[Source data]
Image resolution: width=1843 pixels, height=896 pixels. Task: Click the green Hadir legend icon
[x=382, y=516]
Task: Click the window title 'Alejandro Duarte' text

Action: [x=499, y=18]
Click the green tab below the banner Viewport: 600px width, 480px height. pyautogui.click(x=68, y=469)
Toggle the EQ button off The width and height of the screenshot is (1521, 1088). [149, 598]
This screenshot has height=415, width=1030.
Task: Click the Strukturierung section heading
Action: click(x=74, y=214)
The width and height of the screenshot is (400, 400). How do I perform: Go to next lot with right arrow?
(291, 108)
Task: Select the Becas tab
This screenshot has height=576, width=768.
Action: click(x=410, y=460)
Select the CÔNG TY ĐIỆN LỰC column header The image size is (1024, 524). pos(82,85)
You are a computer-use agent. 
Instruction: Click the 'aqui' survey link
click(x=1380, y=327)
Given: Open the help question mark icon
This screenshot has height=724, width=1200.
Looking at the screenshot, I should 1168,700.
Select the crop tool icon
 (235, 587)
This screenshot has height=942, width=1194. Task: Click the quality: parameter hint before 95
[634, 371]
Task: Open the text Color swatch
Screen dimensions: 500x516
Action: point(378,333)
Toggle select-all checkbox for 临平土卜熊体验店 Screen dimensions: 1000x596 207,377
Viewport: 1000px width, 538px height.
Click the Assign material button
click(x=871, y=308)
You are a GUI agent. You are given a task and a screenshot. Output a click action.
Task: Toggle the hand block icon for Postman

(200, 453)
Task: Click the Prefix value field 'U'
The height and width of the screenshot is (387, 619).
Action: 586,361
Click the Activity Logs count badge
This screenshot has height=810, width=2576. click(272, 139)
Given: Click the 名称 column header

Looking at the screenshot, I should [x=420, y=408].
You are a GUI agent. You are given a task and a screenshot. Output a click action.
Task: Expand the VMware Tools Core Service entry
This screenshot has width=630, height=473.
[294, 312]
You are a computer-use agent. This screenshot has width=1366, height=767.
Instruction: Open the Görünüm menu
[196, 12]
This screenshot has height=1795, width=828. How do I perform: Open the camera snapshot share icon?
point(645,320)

→ Exercise goal:
The lines running from the start of the data through the one that contains "Click the green tab" should be reproduced exactly, and only those.

→ Your solution:
Image resolution: width=1843 pixels, height=896 pixels. Task: Click the green Hadir legend icon
[x=382, y=516]
Task: Click the window title 'Alejandro Duarte' text

Action: [x=499, y=18]
Click the green tab below the banner Viewport: 600px width, 480px height. pyautogui.click(x=68, y=469)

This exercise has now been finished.